**Material for this task**
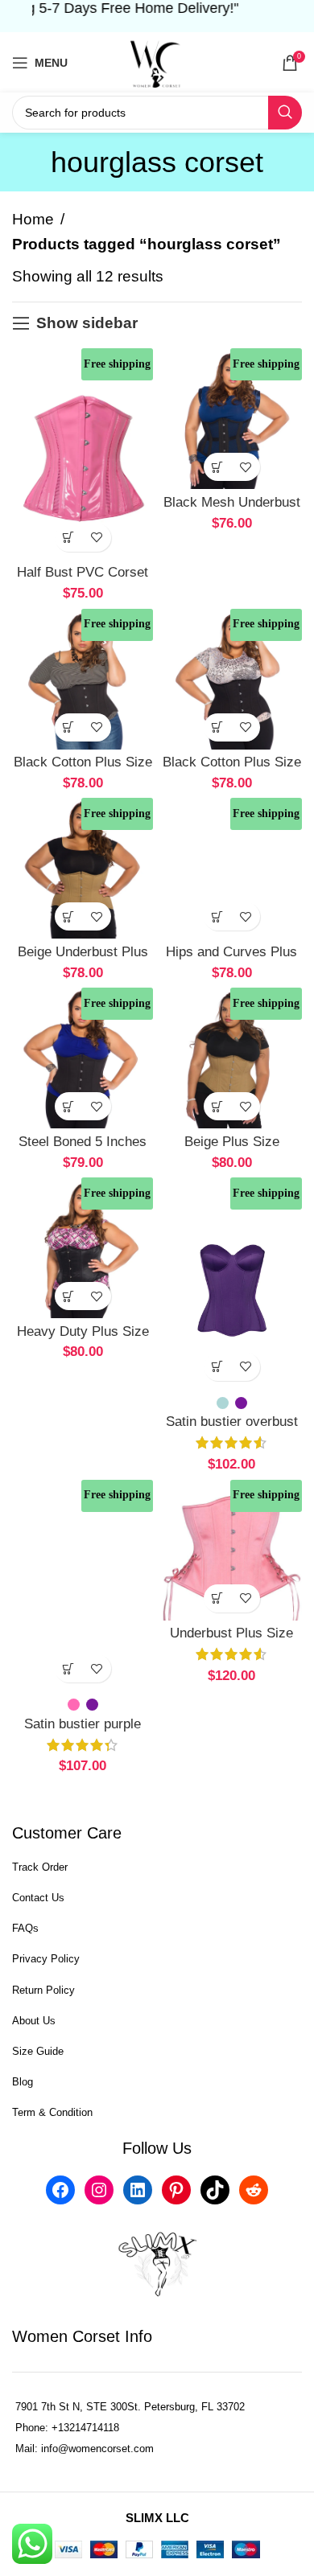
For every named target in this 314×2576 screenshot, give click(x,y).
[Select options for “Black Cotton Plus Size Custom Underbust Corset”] (218, 727)
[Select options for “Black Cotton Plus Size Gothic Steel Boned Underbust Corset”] (69, 727)
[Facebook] (60, 2189)
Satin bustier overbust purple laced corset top (231, 1430)
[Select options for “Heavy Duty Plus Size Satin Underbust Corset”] (69, 1296)
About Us (34, 2021)
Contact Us (38, 1898)
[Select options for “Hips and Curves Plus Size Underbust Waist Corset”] (218, 916)
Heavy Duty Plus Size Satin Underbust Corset (82, 1340)
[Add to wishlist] (97, 538)
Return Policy (43, 1990)
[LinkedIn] (137, 2189)
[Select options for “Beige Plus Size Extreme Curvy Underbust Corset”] (218, 1106)
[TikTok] (214, 2189)
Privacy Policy (46, 1959)
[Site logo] (157, 61)
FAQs (25, 1928)
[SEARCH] (285, 112)
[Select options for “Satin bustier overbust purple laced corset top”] (218, 1367)
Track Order (40, 1867)
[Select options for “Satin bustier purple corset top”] (69, 1668)
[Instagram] (99, 2189)
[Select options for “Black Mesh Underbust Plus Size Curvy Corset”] (218, 467)
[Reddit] (253, 2189)
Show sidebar (87, 322)
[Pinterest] (176, 2189)
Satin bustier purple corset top (82, 1732)
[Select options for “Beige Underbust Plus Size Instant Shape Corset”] (69, 916)
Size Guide (38, 2051)
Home (33, 219)
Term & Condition (52, 2112)
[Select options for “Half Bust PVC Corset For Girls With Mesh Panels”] (69, 538)
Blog (22, 2082)
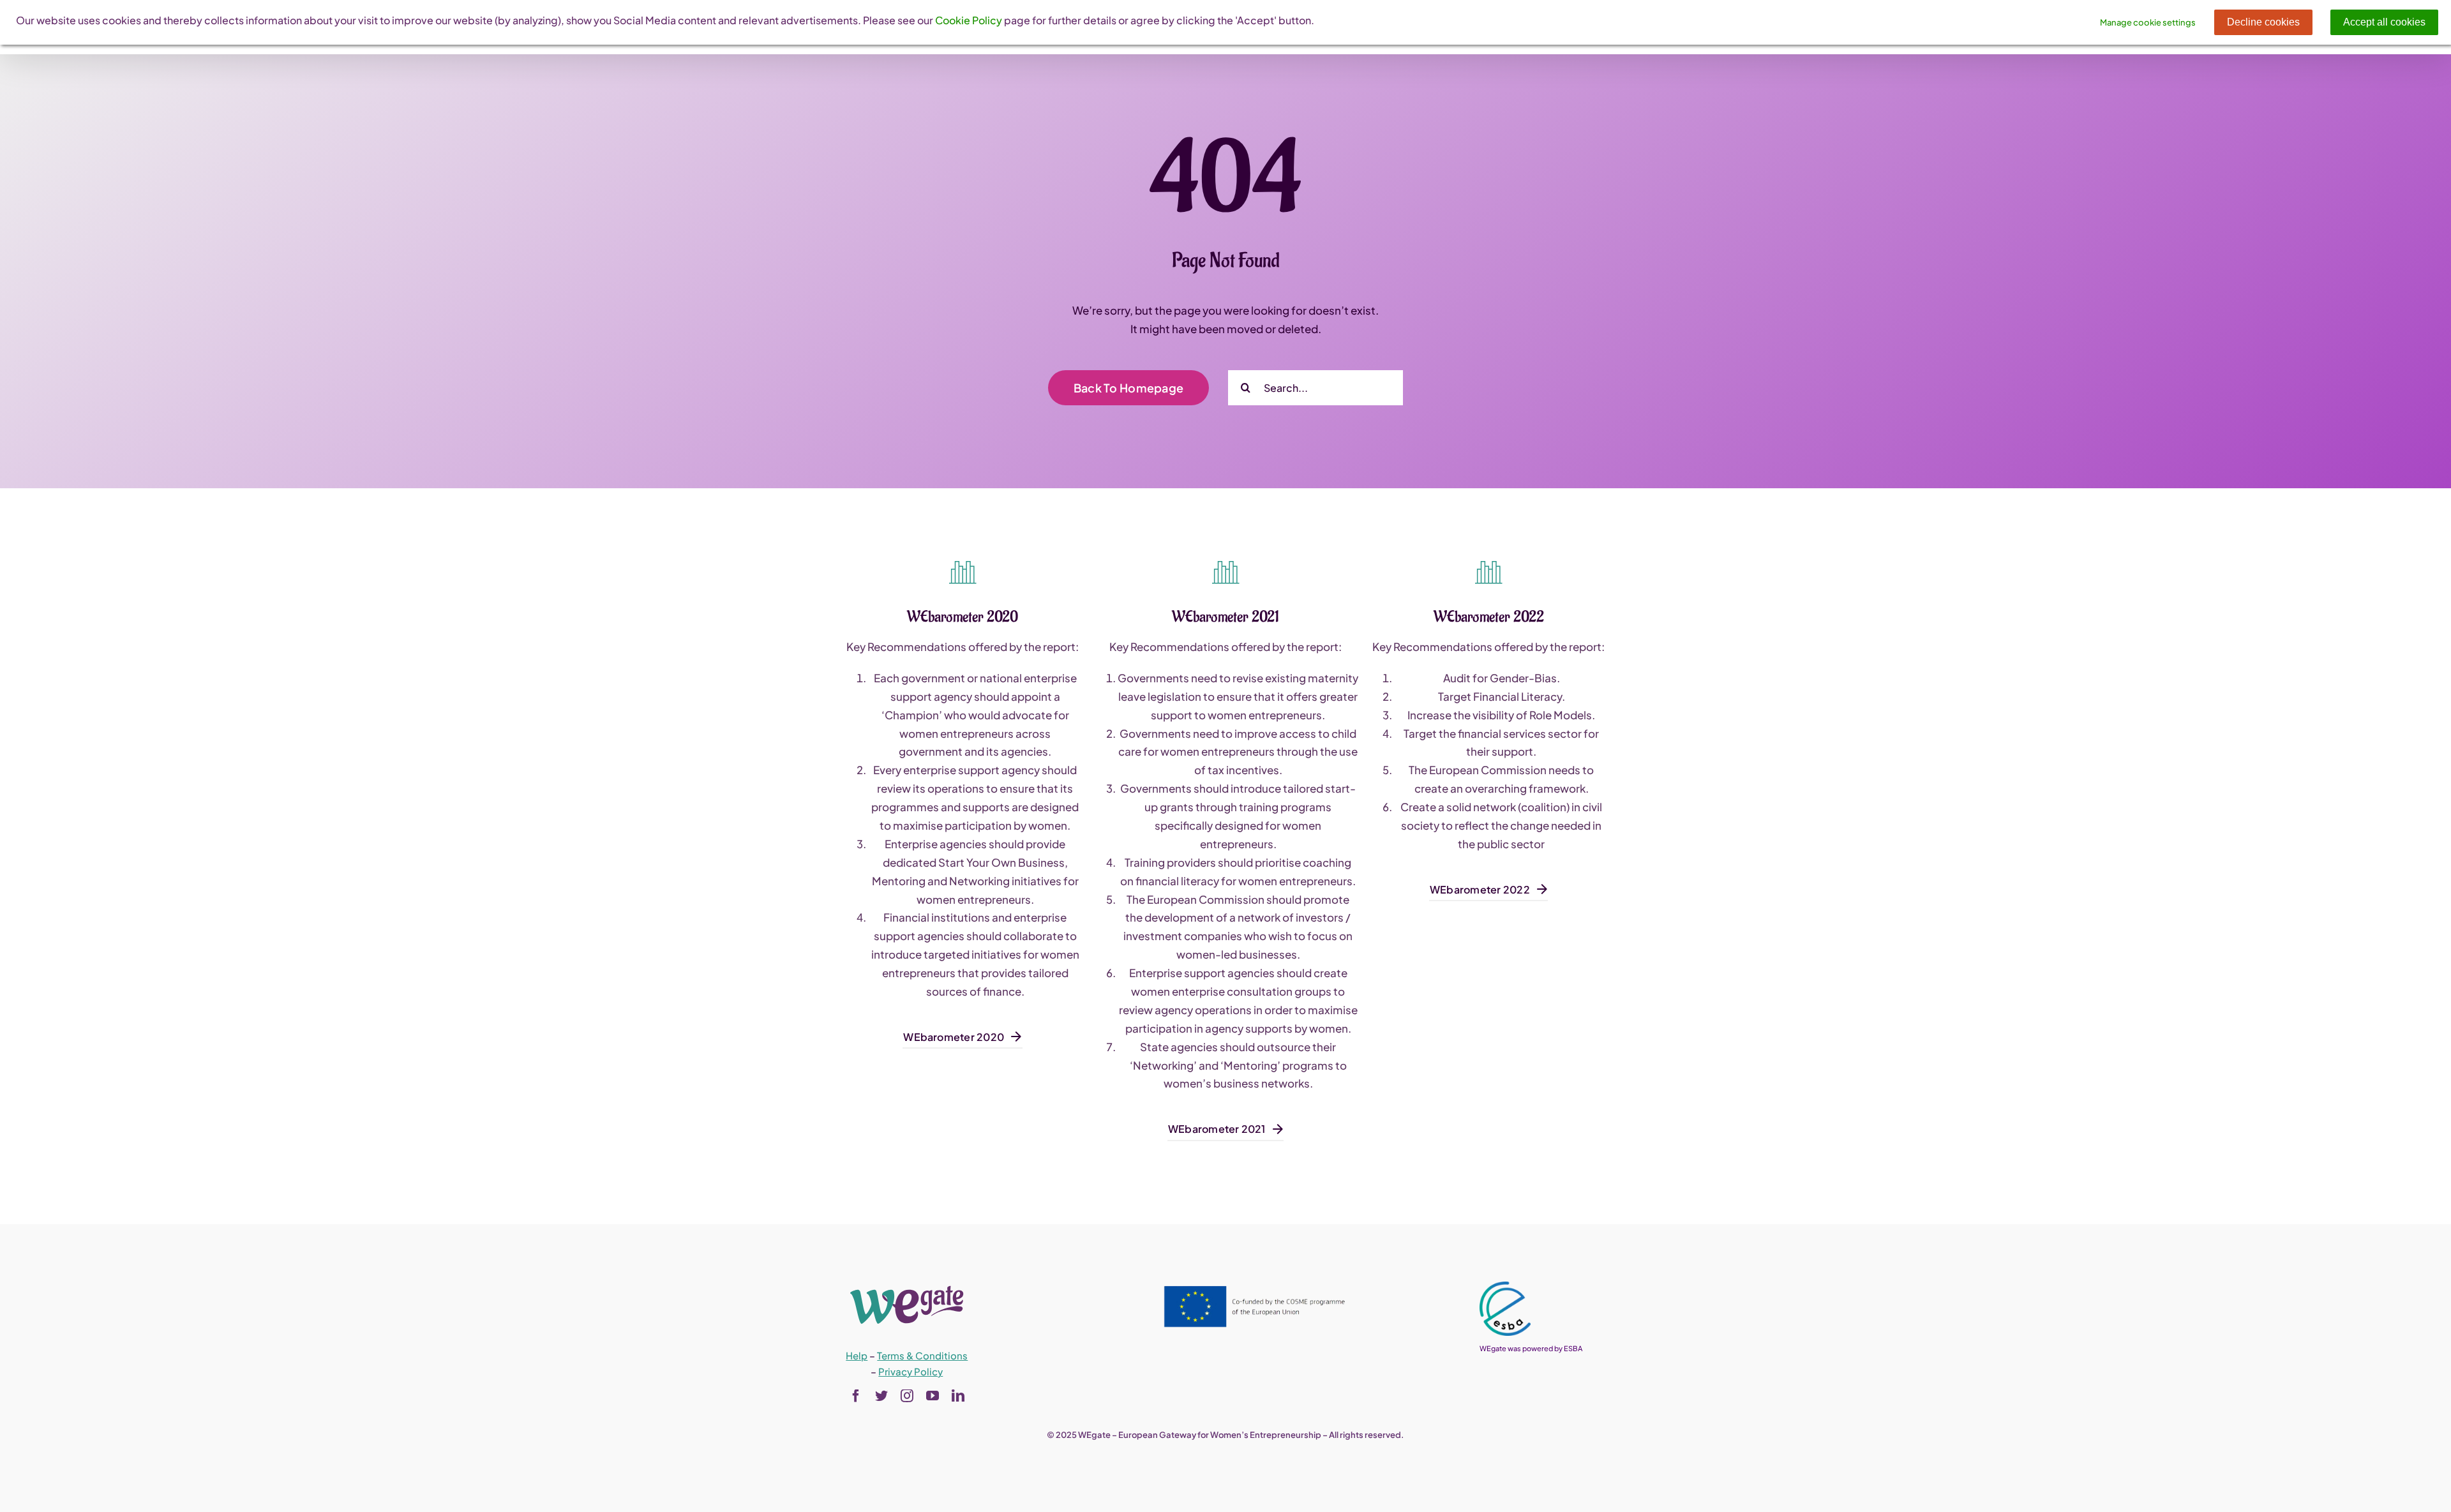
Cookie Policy (968, 20)
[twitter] (881, 1395)
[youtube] (932, 1395)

**Your goal**
Everything from the line containing "[Add to wishlist] (97, 538)" through the line containing "[Pinterest] (176, 2189)" in the material above should be retyped exactly, both ends included, and nothing more.

**Your solution**
[Add to wishlist] (97, 538)
Return Policy (43, 1990)
[LinkedIn] (137, 2189)
[Select options for “Beige Plus Size Extreme Curvy Underbust Corset”] (218, 1106)
[TikTok] (214, 2189)
Privacy Policy (46, 1959)
[Site logo] (157, 61)
FAQs (25, 1928)
[SEARCH] (285, 112)
[Select options for “Satin bustier overbust purple laced corset top”] (218, 1367)
Track Order (40, 1867)
[Select options for “Satin bustier purple corset top”] (69, 1668)
[Instagram] (99, 2189)
[Select options for “Black Mesh Underbust Plus Size Curvy Corset”] (218, 467)
[Reddit] (253, 2189)
Show sidebar (87, 322)
[Pinterest] (176, 2189)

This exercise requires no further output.